TO DO:
Should the word "page" occur in a line of the records, copy that line.

#####

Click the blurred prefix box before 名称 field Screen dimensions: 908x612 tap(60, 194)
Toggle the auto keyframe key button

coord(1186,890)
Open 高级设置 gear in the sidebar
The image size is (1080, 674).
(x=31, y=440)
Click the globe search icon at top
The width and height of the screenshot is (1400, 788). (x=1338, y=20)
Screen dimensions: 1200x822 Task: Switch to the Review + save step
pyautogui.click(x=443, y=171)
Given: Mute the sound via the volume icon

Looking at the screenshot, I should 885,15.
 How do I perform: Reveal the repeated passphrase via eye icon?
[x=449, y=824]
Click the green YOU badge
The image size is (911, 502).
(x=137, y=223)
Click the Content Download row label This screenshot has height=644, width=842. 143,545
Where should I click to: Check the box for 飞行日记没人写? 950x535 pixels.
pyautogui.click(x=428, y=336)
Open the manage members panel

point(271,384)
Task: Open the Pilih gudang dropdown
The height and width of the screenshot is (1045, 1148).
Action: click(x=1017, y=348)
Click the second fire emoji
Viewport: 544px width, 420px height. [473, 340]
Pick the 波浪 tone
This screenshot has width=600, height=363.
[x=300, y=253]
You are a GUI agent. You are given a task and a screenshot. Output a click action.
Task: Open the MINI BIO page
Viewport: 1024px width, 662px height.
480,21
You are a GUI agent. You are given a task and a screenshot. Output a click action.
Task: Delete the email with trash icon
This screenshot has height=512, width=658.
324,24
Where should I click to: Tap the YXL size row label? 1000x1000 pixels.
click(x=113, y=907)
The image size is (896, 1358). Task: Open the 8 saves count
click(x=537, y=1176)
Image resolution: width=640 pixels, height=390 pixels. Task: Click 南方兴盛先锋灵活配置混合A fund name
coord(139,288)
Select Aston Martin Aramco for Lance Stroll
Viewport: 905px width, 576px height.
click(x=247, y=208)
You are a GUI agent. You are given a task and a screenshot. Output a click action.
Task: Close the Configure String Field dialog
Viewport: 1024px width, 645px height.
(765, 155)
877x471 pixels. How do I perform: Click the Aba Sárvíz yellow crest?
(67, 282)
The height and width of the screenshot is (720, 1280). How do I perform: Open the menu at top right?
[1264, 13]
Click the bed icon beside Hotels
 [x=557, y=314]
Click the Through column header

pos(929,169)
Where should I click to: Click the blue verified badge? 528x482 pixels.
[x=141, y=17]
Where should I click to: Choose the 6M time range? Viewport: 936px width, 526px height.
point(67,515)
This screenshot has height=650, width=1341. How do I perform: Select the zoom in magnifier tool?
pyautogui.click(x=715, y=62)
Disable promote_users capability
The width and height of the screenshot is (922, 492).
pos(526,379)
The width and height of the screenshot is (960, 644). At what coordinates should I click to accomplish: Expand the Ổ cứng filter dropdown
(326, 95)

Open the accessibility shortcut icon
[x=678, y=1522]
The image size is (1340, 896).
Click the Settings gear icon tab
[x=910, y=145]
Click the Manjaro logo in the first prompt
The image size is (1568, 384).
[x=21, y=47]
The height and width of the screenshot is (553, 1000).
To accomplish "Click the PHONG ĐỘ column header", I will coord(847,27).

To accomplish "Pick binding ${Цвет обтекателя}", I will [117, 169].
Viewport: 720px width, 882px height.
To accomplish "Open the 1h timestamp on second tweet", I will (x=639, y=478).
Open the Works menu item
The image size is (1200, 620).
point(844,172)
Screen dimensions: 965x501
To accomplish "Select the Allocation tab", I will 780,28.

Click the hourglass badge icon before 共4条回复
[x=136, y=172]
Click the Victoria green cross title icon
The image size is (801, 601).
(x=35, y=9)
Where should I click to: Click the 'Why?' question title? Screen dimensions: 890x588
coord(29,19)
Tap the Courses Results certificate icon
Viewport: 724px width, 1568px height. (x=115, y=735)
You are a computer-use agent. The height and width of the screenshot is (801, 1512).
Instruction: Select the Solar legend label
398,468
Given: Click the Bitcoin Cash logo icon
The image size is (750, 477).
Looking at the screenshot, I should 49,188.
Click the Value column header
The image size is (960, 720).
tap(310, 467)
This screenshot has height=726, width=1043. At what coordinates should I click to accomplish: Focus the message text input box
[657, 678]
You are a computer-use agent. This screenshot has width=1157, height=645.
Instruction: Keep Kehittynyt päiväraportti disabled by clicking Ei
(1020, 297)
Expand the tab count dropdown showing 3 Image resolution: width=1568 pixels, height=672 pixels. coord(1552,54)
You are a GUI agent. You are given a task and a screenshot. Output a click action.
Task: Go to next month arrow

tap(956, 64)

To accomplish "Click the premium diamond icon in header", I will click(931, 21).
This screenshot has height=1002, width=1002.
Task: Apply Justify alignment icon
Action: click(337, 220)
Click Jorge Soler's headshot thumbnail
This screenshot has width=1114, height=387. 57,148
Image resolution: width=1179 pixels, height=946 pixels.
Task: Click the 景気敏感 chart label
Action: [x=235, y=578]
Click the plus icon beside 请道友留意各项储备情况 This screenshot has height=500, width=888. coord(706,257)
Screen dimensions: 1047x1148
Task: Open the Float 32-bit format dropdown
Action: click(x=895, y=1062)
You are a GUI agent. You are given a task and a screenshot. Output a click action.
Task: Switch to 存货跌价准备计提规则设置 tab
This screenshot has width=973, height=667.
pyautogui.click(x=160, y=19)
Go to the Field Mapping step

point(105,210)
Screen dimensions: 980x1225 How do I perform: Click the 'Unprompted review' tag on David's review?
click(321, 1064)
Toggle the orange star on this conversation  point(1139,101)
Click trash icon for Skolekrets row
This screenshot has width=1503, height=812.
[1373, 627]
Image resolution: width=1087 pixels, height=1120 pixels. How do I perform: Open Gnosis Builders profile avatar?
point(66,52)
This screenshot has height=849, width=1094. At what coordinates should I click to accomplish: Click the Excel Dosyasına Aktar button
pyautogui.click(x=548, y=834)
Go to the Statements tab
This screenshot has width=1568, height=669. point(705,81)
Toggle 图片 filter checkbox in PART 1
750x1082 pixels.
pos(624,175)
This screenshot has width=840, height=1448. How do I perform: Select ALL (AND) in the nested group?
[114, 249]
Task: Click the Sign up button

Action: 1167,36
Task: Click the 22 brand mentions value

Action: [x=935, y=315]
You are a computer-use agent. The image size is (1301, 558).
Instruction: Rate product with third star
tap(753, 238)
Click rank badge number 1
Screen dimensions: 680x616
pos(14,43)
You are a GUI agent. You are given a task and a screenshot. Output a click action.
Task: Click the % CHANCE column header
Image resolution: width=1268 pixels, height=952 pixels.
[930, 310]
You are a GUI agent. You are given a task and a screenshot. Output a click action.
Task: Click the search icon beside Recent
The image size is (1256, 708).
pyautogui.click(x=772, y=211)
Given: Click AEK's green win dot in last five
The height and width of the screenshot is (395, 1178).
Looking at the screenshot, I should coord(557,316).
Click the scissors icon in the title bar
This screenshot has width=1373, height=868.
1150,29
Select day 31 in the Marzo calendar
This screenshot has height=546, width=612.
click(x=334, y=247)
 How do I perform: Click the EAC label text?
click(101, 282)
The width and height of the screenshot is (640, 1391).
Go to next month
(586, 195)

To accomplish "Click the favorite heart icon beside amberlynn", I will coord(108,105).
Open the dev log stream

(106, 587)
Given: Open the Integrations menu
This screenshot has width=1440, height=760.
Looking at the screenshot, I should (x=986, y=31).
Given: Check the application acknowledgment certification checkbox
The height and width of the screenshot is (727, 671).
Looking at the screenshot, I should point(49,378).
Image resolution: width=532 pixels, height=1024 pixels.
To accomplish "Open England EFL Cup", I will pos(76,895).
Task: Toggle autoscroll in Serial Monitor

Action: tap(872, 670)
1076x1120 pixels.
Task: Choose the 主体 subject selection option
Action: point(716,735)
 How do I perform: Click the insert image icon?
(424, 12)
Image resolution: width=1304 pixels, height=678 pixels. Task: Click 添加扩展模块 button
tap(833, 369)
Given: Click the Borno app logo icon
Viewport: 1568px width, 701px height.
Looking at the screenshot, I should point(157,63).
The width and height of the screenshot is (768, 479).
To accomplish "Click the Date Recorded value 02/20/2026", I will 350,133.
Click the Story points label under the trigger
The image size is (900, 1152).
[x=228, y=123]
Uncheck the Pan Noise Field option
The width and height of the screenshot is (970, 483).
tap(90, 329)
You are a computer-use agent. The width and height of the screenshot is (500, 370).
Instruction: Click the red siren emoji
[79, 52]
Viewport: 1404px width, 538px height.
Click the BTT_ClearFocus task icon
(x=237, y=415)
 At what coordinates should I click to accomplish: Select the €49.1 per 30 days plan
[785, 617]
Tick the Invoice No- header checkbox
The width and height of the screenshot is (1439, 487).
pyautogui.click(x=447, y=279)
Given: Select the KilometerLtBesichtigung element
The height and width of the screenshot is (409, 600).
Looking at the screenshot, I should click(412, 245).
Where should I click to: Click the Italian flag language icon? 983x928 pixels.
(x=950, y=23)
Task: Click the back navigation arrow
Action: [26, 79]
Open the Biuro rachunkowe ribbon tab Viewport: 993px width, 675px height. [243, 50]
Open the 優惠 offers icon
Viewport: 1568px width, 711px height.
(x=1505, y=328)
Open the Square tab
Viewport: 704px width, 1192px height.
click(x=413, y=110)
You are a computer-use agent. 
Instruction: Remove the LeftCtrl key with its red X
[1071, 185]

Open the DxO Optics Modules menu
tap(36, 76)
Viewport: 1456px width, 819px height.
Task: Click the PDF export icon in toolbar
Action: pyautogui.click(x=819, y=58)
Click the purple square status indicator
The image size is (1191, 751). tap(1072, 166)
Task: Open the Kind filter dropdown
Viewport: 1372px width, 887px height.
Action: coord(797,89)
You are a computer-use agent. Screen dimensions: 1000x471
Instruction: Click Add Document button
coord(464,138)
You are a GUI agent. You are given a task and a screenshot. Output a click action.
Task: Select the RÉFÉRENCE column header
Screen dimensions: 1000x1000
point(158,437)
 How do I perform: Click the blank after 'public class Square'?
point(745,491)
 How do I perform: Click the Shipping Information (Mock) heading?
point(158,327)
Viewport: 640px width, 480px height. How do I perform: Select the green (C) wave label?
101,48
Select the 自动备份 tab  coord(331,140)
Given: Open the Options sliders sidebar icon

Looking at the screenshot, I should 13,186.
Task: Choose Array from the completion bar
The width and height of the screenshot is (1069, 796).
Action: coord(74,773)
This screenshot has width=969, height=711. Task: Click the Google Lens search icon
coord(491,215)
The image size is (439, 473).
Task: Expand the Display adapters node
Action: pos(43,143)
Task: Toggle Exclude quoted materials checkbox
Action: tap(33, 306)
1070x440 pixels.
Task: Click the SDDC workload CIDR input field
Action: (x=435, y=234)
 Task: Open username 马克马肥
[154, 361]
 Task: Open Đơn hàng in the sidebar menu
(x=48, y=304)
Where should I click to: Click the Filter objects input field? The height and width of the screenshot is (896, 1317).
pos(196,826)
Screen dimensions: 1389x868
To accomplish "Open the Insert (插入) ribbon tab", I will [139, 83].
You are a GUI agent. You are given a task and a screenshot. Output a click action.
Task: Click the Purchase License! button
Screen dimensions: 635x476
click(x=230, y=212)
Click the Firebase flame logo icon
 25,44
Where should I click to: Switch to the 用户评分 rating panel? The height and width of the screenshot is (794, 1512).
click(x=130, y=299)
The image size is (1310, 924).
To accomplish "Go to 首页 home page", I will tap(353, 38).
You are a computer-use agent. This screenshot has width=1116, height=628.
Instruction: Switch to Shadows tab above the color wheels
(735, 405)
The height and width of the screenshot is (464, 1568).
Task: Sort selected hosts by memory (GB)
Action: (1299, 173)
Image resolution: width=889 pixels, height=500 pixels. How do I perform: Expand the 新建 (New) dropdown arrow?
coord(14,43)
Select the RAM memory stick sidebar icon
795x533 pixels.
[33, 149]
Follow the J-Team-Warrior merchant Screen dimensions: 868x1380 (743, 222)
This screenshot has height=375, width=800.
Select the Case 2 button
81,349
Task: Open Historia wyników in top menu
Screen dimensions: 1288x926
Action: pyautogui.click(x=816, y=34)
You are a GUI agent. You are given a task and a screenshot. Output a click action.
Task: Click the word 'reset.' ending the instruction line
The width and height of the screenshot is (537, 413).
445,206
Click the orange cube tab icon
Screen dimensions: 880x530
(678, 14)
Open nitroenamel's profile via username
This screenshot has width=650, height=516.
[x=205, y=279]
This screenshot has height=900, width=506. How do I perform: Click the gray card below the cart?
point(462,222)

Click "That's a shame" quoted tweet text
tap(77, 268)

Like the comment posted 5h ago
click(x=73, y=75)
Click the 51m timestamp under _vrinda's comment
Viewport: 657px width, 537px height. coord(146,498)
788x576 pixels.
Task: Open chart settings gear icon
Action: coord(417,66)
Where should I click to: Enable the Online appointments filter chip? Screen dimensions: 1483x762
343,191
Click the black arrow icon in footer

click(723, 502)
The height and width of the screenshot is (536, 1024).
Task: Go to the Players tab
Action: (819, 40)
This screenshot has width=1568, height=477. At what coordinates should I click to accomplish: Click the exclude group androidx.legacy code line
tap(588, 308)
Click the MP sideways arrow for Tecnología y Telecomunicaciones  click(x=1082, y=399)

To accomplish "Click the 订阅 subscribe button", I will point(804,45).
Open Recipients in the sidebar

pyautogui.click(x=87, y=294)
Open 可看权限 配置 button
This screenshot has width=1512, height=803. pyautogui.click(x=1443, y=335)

#####

SOLVED EXERCISE:
Task: Open the MINI BIO page
To accomplish "Go to 首页 home page", I will tap(353, 38).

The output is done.